6. Pineapple and Pomegranate Juice
Both juices contain an enzyme that acts as an anti-inflammatory and 
anti-irritant, which speed up healing. When you feel you’ve overdone 
your practice and have a new pain or ache that doesn’t feel right, power
 up on anti-oxidants and said enzymes to support the healing process. 
Make yourself a juice or smoothie with lots of fresh pineapple and/or 
pomegranate, then add a little ginger and turmeric while you are at it.
7. Epsom Salt Baths
Epsom salt is a great help with recovery after a vigorous practice. 

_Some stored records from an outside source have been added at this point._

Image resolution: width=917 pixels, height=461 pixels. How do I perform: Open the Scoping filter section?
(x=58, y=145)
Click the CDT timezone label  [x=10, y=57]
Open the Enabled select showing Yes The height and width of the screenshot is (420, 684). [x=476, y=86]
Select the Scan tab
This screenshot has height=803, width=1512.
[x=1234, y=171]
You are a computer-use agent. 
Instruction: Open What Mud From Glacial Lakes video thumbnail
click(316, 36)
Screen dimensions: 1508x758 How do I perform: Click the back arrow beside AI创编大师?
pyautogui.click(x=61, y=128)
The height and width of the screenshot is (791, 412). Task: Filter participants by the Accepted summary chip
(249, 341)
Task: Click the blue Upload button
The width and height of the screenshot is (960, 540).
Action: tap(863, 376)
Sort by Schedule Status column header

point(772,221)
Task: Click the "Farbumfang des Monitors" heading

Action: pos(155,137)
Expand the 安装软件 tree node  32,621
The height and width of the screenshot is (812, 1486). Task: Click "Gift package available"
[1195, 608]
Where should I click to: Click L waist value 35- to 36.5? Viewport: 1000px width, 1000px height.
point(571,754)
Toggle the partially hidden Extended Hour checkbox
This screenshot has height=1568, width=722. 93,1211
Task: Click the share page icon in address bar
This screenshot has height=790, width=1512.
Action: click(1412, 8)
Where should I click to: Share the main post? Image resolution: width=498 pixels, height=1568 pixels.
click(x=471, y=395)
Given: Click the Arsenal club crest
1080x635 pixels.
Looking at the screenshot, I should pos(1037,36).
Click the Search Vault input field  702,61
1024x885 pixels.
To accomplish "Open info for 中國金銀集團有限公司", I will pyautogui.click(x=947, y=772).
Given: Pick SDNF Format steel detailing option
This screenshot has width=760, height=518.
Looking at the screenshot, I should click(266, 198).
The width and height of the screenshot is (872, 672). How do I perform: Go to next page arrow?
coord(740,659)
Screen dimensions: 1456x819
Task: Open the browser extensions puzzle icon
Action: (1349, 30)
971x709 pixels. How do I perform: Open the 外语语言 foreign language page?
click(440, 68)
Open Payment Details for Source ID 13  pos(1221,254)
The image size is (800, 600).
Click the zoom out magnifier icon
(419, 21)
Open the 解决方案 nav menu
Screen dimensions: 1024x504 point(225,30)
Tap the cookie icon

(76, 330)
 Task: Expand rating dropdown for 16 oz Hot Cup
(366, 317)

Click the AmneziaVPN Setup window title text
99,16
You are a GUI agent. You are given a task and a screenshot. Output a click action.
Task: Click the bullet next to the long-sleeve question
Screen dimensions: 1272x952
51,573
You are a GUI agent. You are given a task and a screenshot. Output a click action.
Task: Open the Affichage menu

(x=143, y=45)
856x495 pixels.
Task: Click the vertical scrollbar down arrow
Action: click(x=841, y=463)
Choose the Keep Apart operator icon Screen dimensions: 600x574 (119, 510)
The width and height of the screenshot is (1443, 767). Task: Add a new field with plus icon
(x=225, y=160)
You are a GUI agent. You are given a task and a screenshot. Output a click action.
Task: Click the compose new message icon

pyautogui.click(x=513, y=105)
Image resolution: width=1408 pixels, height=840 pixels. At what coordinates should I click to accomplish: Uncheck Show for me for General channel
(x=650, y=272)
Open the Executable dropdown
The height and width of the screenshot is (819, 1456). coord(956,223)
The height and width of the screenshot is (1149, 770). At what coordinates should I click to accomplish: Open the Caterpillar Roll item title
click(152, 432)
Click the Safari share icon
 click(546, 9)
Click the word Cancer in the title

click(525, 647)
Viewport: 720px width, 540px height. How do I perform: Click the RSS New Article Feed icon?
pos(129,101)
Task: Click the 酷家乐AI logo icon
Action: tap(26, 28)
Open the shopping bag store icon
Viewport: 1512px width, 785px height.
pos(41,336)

Epsom Salts have been found in experimental studies to relieve pain and 
muscle cramps, relax the body and calm the mind, increase blood flow, 
and help muscles and nerves function properly. A twenty-minute bath with
 plenty of Epsom salts has been found to be equally effective as a 
45-minute deep tissue massage.
Injuries are best treated when fresh. Don’t wait two days before 
applying heat or cold, or before starting to increase your intake of 
injury reducing anti-inflammatory foods. The best time to apply 
treatment, even self massage of the area, is right away before internal 
scarring of the tissue occurs and the injury settles in. When in doubt, 
always seek professional advice.
Please note that the above are suggested home remedies that can be 
very effective, yet you may need other means of physical adjustments. If
 you have an injury that doesn’t go away or at least get noticeably 
better after twenty-four hours please see a physician or sports 
therapist to get your injury assessed and take appropriate action.
Prevention is always better than treatment. Honor your body, know 
where you are, leave the ego off the mat, and if your teacher asks you 
to move in a way that doesn’t feel right to you, know that it’s okay to 
listen to your instinct and move accordingly. Pushing too far can mean a
 long time away from the mat and the practice you love so much.